How Much AI-Generated Sales & Marketing Content is Too Much?

How Much AI-Generated Sales & Marketing Content is Too Much?

I’ve seen a lot of surveys that say that one of the low-hanging fruits for AI today is in “creating content.” 

The message these reports tend to give is that distributors shouldn’t wait. Get your team on ChatGPT immediately! It will solve all your content creation problems.

The problem: This oversimplifies the role ChatGPT and generative AI tools can and should play in sales and marketing content generation for distributors. And it undervalues the content your team uses every day to support their sales efforts.

Think about the breadth of content you need to support your sales and marketing efforts: 

  • Product content  
  • Blog posts 
  • Technical sheets 
  • Case studies 
  • Guides 
  • Website copy 
  • Email campaigns 
  • Direct mail 
  • Sales flyers 
  • Sales rep emails 

The risk of applying AI universally to all these conveniently avoids answering one big question.

What is your differentiator?

If it’s your expertise, you need to then decide which content must be infused with that knowledge to be credible, relevant and useful to your team and, more importantly, your customers.

And, on the flip side, where AI can amplify content at scale that may not need that personal touch. In the hands of the average user, most content coming out of a GenAI tool can be bland. It simply does not engage — especially if you don’t edit or add anything to it.

That can be fine for some applications. For example, product descriptions for your eCommerce site may be a great target for the use of AI. (But they still need a human’s review to ensure you’re not sharing wrong or even dangerous information.)

Content that isn’t a candidate for 100% AI? An educational article on how to use the right fastener in a specific application in a subzero environment … in your local market. That requires insight from your technical experts to get it right or there could be real consequences.

Because today, anyone can leverage ChatGPT or similar tools to find an answer. They don’t even need to go to Google anymore. So, you need to add what you bring to the table to the conversation.
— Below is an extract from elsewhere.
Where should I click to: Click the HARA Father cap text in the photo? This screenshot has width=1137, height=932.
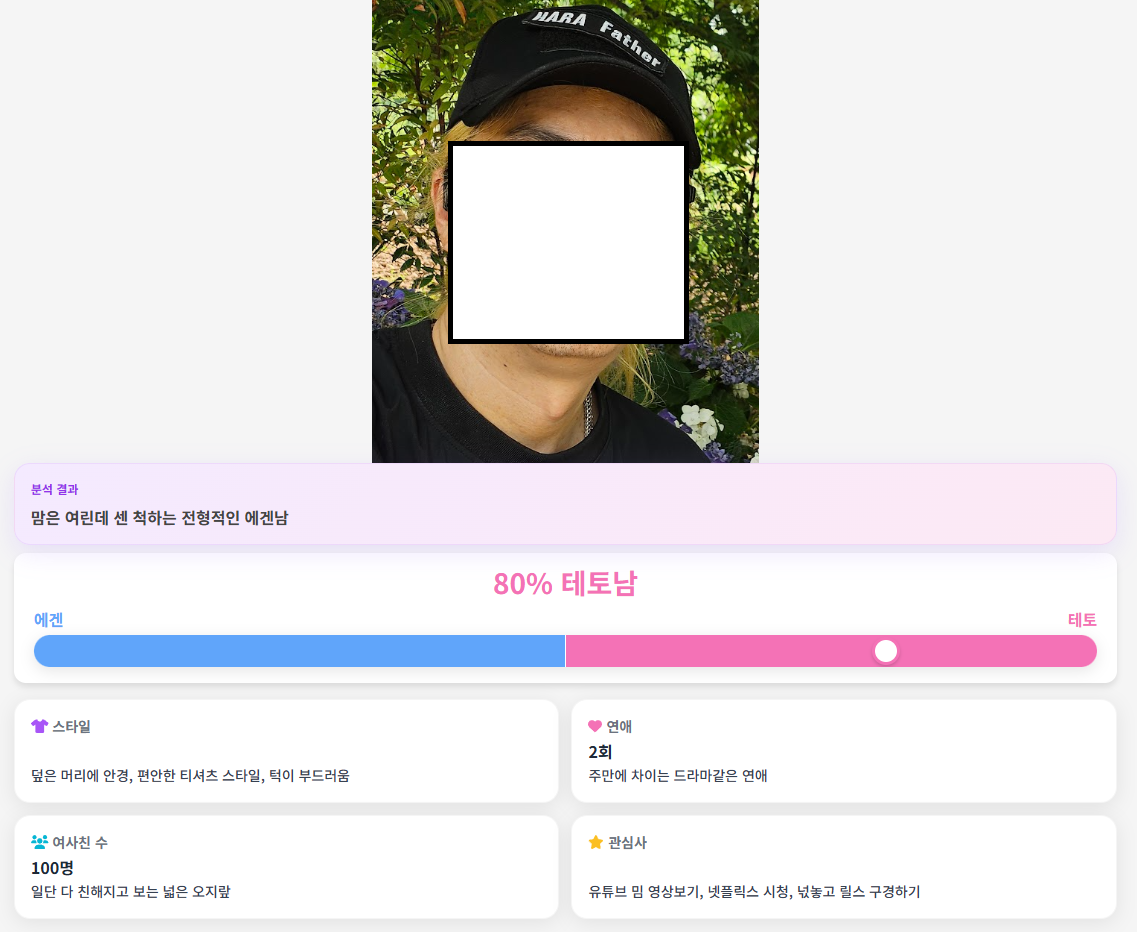click(596, 36)
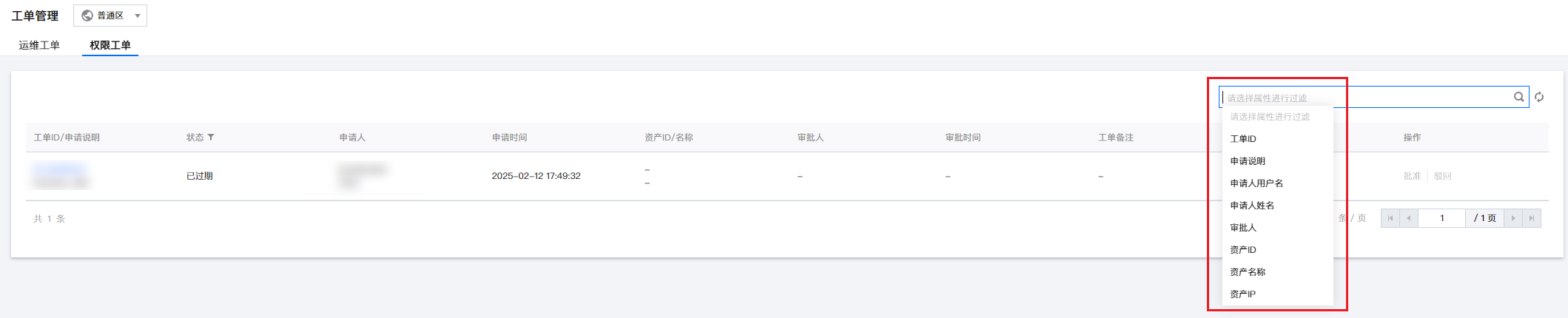Screen dimensions: 1568x318
Task: Click the 批准 approve link
Action: 1412,176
It’s the difference between fast food (generic/predictable) and a high-quality home-cooked meal (personal effort tailored to an audience’s preferences).

It’s the same reason they reach out to your sales reps or product specialists. They need someone who can give them advice tailored to their needs. Given that many B2B buyers no longer want to reach out first to a sales rep, you need to share that expertise in other ways.

We interview distributors’ subject matter experts every day and infuse the content we create with their unique points of view and experiences in the field. That’s missing from pure AI-generated content, which means it will be far less effective.

And that brings up my final point.

The idea that AI can take over all content creation for a business overlooks all the work that needs to happen around that content – AI-generated or not – to ensure that what you’re creating is worth creating.

AI is a tool. It’s not a replacement strategist, researcher, professional writer or video producer. Without a strategy behind your sales and marketing content, your content will fall flat.

Simply put, whether a human or machine is creating content, you still need a reason to do it, topics that align with your customers’ pain points (which requires talking to your customers) and a plan to distribute it.

Most distributors bank their businesses on their expertise. Without a check on the content they’re creating, they’re throwing that differentiator out the window.

The Final Word

I’m not against using ChatGPT or similar tools. I use them in certain applications. But be careful and selective about where you apply AI. And make sure someone is overseeing that effort. As these tools stand now, they cannot replace your team 1:1 unless you want your sales and marketing content to fail.